CyberGRX, a third-party cyber-risk management platform provider, recently unveiled a first-of-its-kind cyber risk assessment exchange for sharing third-party security information.
Built in partnership with chief security and risk officers from Aetna, Blackstone, MassMutual, ADP and other large companies with a combined network of more than 40,000 companies in their digital ecosystems, the CyberGRX Exchange brings together enterprises and their third parties and creates massive efficiency to a process that has largely been driven by sharing spreadsheets and trusting unvalidated self-assessments.
The CyberGRX Exchange creates benefit for both enterprises and for third parties. It enables enterprises to know which of their third parties pose the most risk to their organizations at any time. It provides enterprises instant access to updated risk assessments and advanced analytics to identify, assess, mitigate and monitor third parties and empower collaborations that minimize risk. This allows existing security teams to shift from data collectors to risk managers.
The platform also benefits third parties. One of CyberGRX’s customers, a market-leading human capital management outsourcing provider, previously completed approximately 1,000 redundant security assessments per year with a dedicated staff of 50 professionals. Once assessed by CyberGRX, a third party’s dynamic assessment exists in the CyberGRX Exchange and can be pushed upstream to existing and new business partners. The unique “assess once, share with many” model maximizes efficiency, drives down costs and helps security move from a cost center to a business growth driver.
The CyberGRX Exchange is designed to make it simple and cost effective for enterprises to get up-to-date, comprehensive, one-click access to their third parties’ cyber risk assessments.
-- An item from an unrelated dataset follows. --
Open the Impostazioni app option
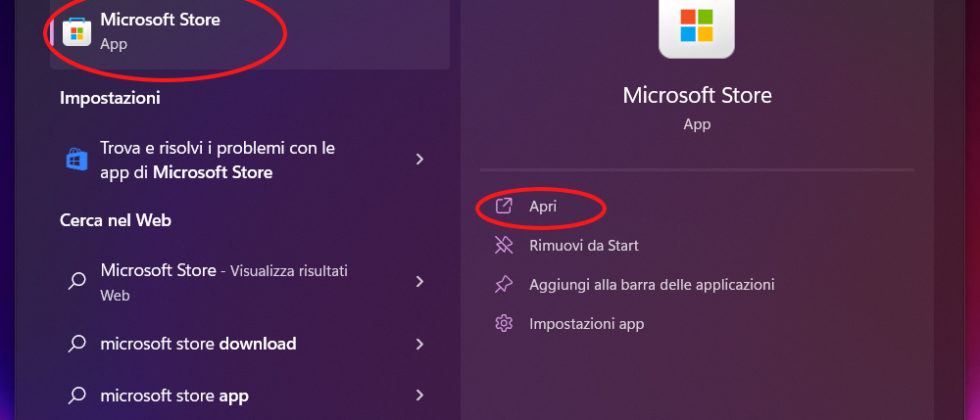This screenshot has height=420, width=980. click(x=586, y=323)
It is purpose-built to transform companies’ third-party cyber risk management processes from a compliance-based to a risk management-based approach. For third parties, the CyberGRX Exchange is designed to make it easy to complete and share their updated cyber risk assessment with their upstream partners.
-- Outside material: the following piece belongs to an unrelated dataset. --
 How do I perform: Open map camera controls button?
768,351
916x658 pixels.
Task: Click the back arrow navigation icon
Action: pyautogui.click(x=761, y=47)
The CyberGRX Exchange delivers standardized assessments, actionable analytics, remediation management and real-time threat intelligence updates to enterprises and their third parties, enabling them to:
Mitigate risk: Enterprises can identify and mitigate risk across their entire digital ecosystem with actionable, risk-based analytics focused on real threat exposures. The threat-based model allows third parties to focus on top risks, rather than a compliance-driven checklist.
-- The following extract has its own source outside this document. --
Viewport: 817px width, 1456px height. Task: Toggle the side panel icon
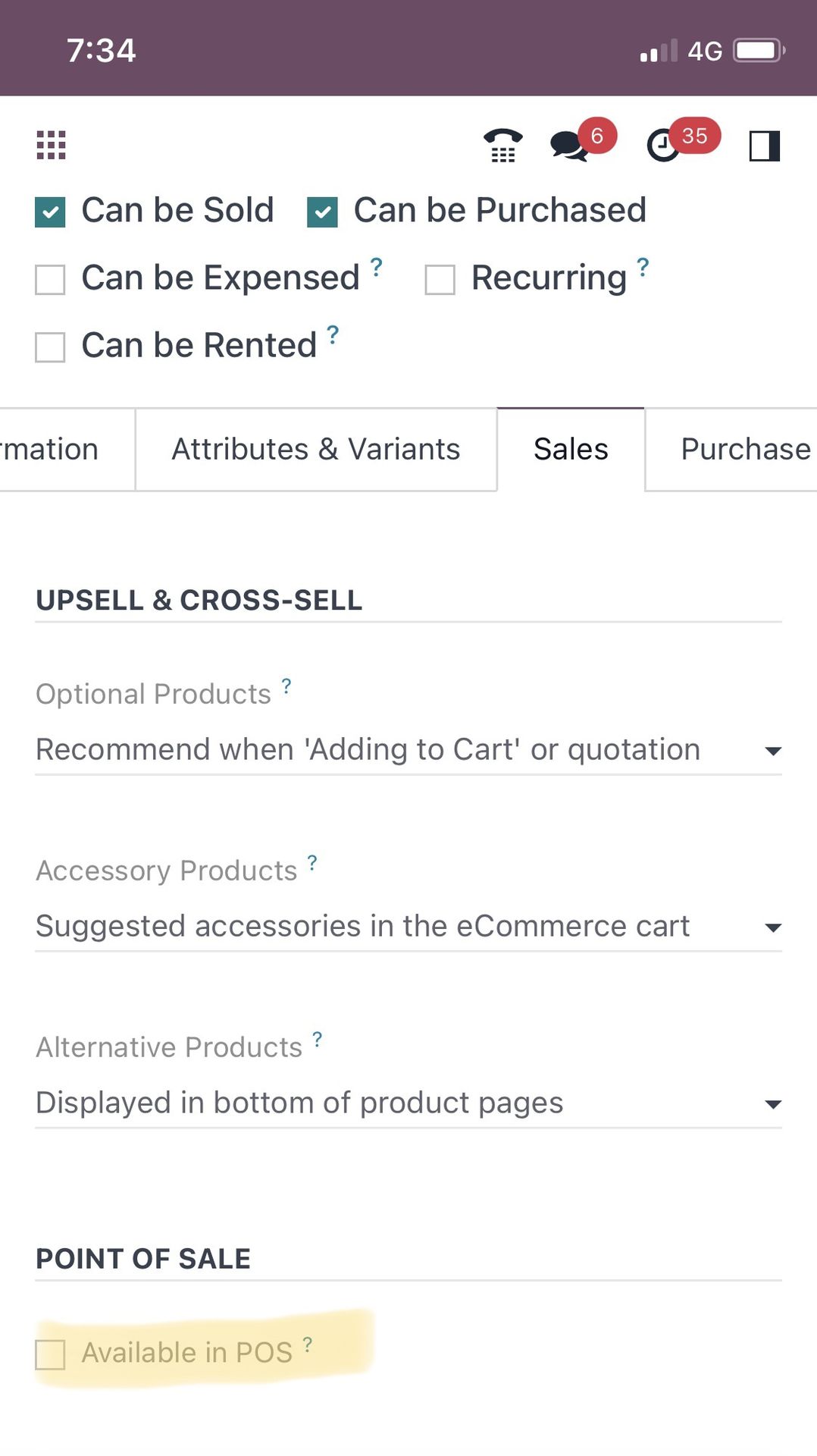click(x=764, y=146)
Reduce costs: The CyberGRX Exchange is a tiered offering with annual subscription rates significantly lower than the cost organizations are incurring today. By placing an up-to-date cyber risk assessment in the CyberGRX Exchange, third parties dramatically reduce the resources and spend associated with the vendor response process.
Manage complexity: For enterprises, the Risk-Assessment-as-a-Service model streamlines and automates processes as a “one-stop shop” for third-party cyber risk management. For third parties, the CyberGRX Exchange serves as an easy communication platform, allowing them to be assessed once and use the results across multiple customers and frameworks.
The CyberGRX Exchange is available immediately.